Yet most Malaysians still consider the elections and the electoral process as important features of our constitutional system of government; not least because it is the one remaining democratic institution that is still beyond the grip of the Executive. Here, the unpredictable can still occur, at least at the constituency level, if not at the state level.

Five different election laws and regulations are currently in place in the country. These are the:

  • Election Act 1958;
  • Election Offences Act 1954;
  • Election Commission Act 1957;
  • Elections (Conduct of Elections) Regulations 1981; and
  • Elections (Registration of Electors) Regulations 1974.

The Acts are statutory or primary laws which require parliament’s assent while the Regulations are secondary laws which do not necessarily require parliamentary assent. Apart from these, various parts of the Federal Constitution are also concerned with electoral matters. Articles 48-54 discuss the workings of Parliament and the Members of Parliament; articles 113-120 discuss the specificities of Malaysia’s first-past-the-post or simple majority electoral system including the role of the Elections Commission (SPR); while the 13th Schedule (added to the Constitution in 1962) contains principles for the de-lineation of constituencies including the controversial concept of “rural weightage”.

There also used to be laws for conducting local authority elections which used to be a feature of Malaysia’s democracy in the 1950s up to the early 1960s.

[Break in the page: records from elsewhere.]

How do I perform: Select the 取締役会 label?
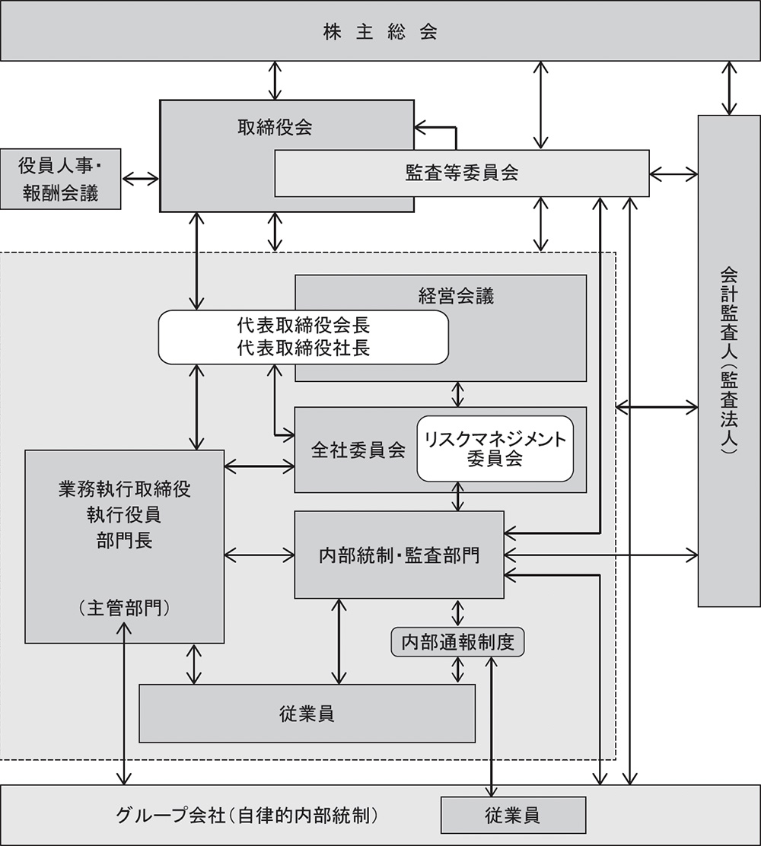(x=275, y=127)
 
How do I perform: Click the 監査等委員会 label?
(x=462, y=173)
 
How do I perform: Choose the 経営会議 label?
(x=456, y=296)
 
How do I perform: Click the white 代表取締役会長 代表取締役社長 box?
(x=303, y=336)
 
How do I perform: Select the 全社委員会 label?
(x=347, y=449)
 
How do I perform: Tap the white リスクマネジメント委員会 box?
(x=495, y=449)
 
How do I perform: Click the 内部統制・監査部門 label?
(x=399, y=555)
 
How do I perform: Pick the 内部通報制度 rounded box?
(x=457, y=642)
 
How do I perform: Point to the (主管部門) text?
(x=124, y=609)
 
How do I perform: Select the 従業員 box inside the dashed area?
(x=307, y=714)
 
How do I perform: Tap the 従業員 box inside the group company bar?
(x=513, y=815)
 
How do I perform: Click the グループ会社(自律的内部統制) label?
(x=247, y=816)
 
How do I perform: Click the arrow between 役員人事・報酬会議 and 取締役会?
(x=141, y=179)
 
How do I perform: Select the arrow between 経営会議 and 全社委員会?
(x=457, y=394)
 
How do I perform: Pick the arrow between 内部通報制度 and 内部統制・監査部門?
(x=457, y=612)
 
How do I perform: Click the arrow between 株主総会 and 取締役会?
(x=275, y=80)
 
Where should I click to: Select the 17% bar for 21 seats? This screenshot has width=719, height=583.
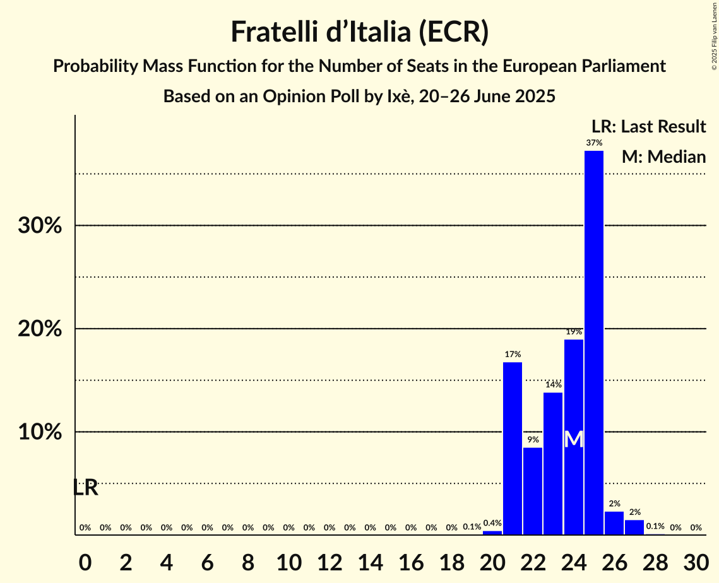tap(513, 448)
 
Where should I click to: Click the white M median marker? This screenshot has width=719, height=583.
tap(573, 440)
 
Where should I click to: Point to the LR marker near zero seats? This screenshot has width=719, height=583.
tap(85, 488)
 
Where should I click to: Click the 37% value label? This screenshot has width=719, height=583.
tap(594, 143)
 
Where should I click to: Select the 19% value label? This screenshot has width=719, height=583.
tap(573, 332)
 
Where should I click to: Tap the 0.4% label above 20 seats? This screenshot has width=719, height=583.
tap(492, 523)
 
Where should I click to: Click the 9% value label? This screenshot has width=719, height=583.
tap(533, 440)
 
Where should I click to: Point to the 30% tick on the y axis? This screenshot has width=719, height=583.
tap(40, 226)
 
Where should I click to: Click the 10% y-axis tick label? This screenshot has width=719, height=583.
tap(40, 433)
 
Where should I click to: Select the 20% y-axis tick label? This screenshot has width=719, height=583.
tap(40, 329)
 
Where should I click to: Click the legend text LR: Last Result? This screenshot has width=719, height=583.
tap(648, 127)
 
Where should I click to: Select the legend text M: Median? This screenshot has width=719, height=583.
tap(663, 157)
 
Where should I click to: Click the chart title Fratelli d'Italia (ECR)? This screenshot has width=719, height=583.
tap(359, 32)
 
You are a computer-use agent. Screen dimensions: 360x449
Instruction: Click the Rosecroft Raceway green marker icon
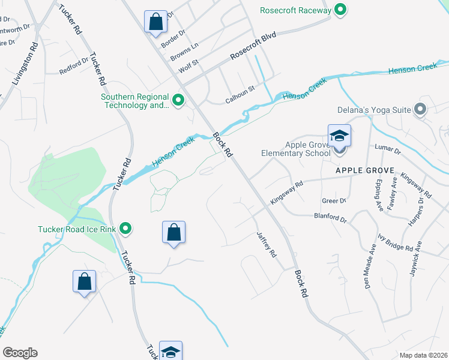340,10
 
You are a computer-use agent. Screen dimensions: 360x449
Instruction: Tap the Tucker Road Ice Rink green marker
125,228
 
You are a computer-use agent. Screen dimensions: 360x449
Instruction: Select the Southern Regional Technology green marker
178,100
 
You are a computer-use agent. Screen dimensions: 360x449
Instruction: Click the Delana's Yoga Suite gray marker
420,109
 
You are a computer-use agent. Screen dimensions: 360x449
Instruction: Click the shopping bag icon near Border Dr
156,22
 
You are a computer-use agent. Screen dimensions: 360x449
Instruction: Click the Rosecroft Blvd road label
253,46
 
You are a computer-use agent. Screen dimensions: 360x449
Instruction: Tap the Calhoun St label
240,88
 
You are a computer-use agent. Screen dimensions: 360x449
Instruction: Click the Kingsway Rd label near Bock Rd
287,193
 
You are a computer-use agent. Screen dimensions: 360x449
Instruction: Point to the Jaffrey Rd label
267,245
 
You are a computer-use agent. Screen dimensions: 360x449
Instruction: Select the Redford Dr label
73,68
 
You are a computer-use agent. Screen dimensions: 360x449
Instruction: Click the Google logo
20,353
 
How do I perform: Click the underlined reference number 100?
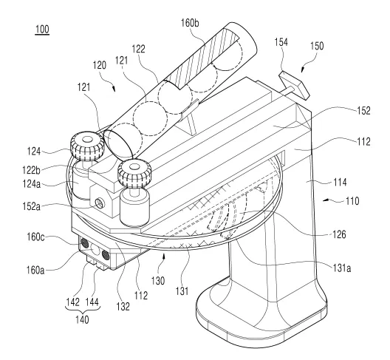point(42,30)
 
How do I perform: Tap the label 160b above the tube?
point(190,23)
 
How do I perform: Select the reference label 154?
point(281,42)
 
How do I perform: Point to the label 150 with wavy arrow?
point(317,46)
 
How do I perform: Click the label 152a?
point(32,206)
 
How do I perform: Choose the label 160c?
point(35,237)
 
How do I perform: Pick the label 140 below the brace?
point(82,319)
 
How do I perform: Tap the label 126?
point(340,234)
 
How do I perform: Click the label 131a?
point(342,268)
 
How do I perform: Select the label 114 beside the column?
point(340,183)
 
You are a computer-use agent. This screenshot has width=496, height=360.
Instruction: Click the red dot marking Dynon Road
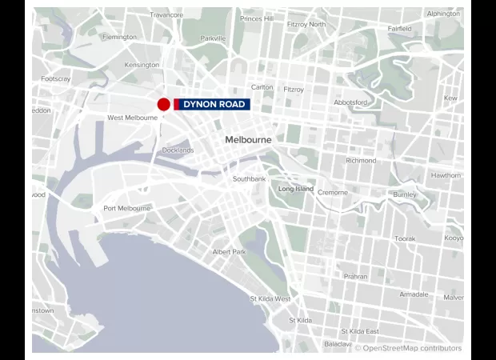point(163,104)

Ostensibly because of konfrontasi with Indonesia, all local government elections were suspended in 1964. Despite calls by the opposition, as well as by the Athi Nahappan Royal Commission of Enquiry set up by the government to look into the workings of local authorities, for the re-introduction of local elections, these were abolished through an Act of Parliament in 1974. Significantly, the opposition used to win many of these local government elections not only in the new villages but in major towns like Georgetown, Ipoh and Malacca too.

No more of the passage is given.